(DOCUMENT SECTION):

Mini Transat: Crawling to the climax

Published on October 12th, 2019

(October 12, 2019; Leg 1, Day 8) – The final miles of the first leg of the Mini-Transat La Boulangère are a tense finale with a very light breeze, that fades away to nothing at times on the outskirts of the Canaries.

In the prototype category, François Jambou has a slight edge this evening, but Tanguy Bouroullec and Axel Tréhin remain poised to attack at the mere sniff of an opportunity. In the production boat category, it’s a nail-biting battle between Ambrogio Beccaria and Félix de Navacelle, and their pursuers are waiting in ambush.

The first prototypes might well conclude this battle tomorrow afternoon, and the leaders on the production boats arriving early on October 14. Following the retirement of Jean-Baptiste Ternon this morning, the third since the start of the race a week ago, 84 competitors are still racing.

One can well imagine that after a week of demanding racing, the final of this first leg will require the competitors to dig deep into their mental and physical reserves. To make matters worse, the sailors have no way of knowing exactly the location of their adversaries.

Among the prototypes, François Jambou (865) has less than 100 miles to go now (96 miles at the 16:00 UTC position report). In a well-established trade wind, this distance could be lapped up pretty quickly. However, in the very light airs he’s encountering, it could be another story entirely.

(WHAT THIS EXERCISE ASKS):
1. Decide whether each statement agrees with the Mini Transat report, answering yes or no and quoting the deciding words: (a) After Jean-Baptiste Ternon's retirement, 84 competitors are still racing. (b) The sailors know the exact location of their adversaries. (c) François Jambou had 96 miles to go at the 16:00 UTC position report.
2. Print the Mini Transat report, everything from "One can well" down to "another story entirely.".

(DATA SEGMENT):
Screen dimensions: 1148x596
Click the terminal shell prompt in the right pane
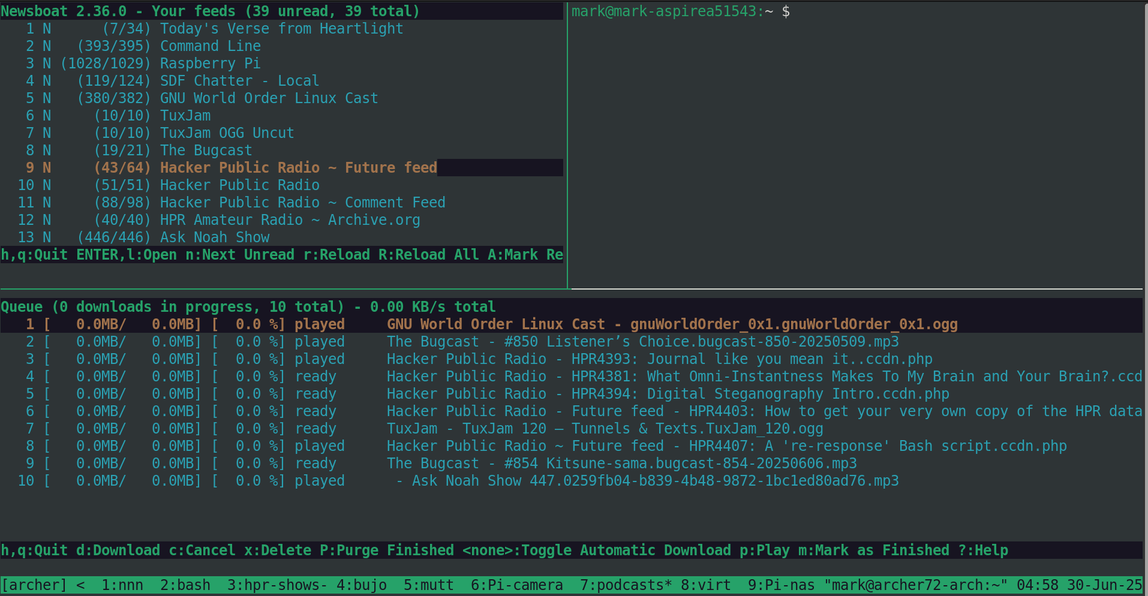pos(680,11)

(PER-TASK OUTPUTS):
1.
(a) Yes: "Following the retirement of Jean-Baptiste Ternon this morning, the third since the start of the race a week ago, 84 competitors are still racing."
(b) No: "the sailors have no way of knowing exactly the location of their adversaries."
(c) Yes: "(96 miles at the 16:00 UTC position report)"

2.
One can well imagine that after a week of demanding racing, the final of this first leg will require the competitors to dig deep into their mental and physical reserves. To make matters worse, the sailors have no way of knowing exactly the location of their adversaries.

Among the prototypes, François Jambou (865) has less than 100 miles to go now (96 miles at the 16:00 UTC position report). In a well-established trade wind, this distance could be lapped up pretty quickly. However, in the very light airs he’s encountering, it could be another story entirely.